When first I went to the Czech Republic ten years ago, an interpreter had to follow my English after every sentence. Now, most Czechs can understand my English. In fact, in the city of Brno one night I asked an audience “How many of you understand English?” The majority held up their hands. Then I asked, “How many of you do not understand English?” When the minority held up their hands, the rest of the audience laughed – how did these others know what I asked? Afterward, a man who held up his hand as one not understanding English told me, in English, “My group is the humble minority. We understand only slowly.” Relatives of Cimrman, no doubt.

Speaking of language and understanding, last Sunday I went a long way out of Prague to the deep woods of south Bohemia to speak to more than 1,000 Rover Scouts camping together at a special event. They were between the ages of 15 and 18. Boys and girls together, like the Adventure Scouts in the USA. They were all born after 1989 – after the Velvet Revolution and the fall of communism. Their parents had to learn Russian. Now they learn English – and did not need an interpreter.
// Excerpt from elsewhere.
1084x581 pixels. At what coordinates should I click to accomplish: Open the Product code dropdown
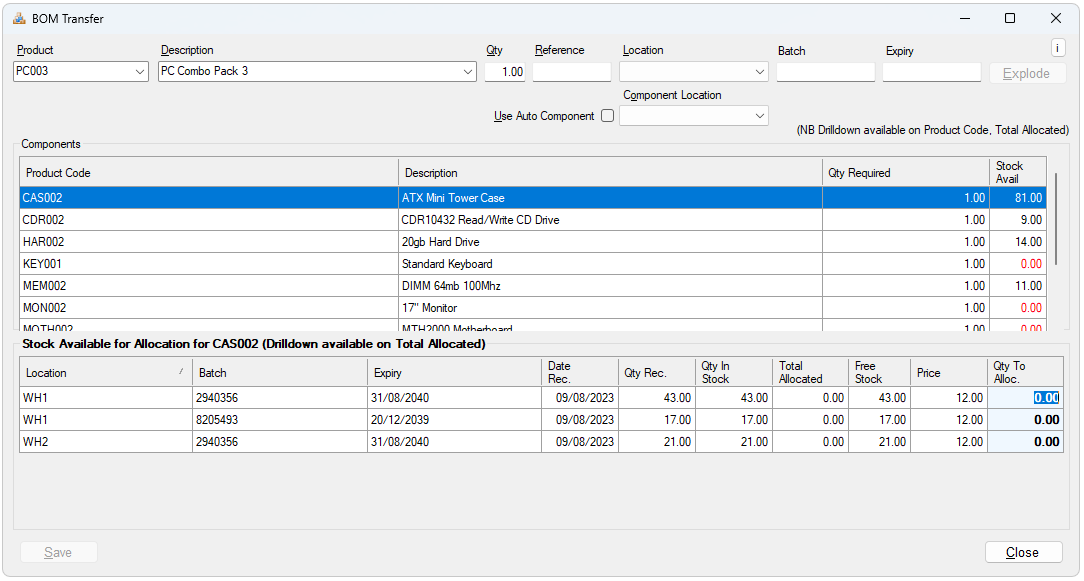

They came to an outdoor theater to hear me speak, but I said that I came to see them – the future of the Czech Republic, not the past.

In a question-and-answer period one Scout asked me how many languages I thought a person should speak. My answer: at least four:
First, the language of your own people and culture and history.
Second, the international language of your time – English.
Third, the world language of the human race – music.
Fourth, the language of the cosmos – which has no words, but only the
feelings of amazement and wonder that we are a part of the universe.

It is clear to me that the Czech Scouts speak all four languages well.
_____________________

My adventures with the Czechs were many. My new book of essays is at the top of the Czech bestseller list, so I met many, many Czechs at book signings, at theater events, and on the streets.

Over the next weeks I will tell you more stories from my experience with the Czechs. I will have proof of the truth of these stories because a documentary film was made about my trip, and the cameras were always with me. I will tell you about dancing with witches at midnight in a small town; about hitting a pig on the highway; about a little girl who demanded that I tell her a scary story; about a man who looks like me; about Czech policemen; and several other thoughts from notes I made while traveling to five Czech cities.
Perhaps I will also explain how a chicken can stand on one leg at the end of a girl’s nose. Cimrman told me.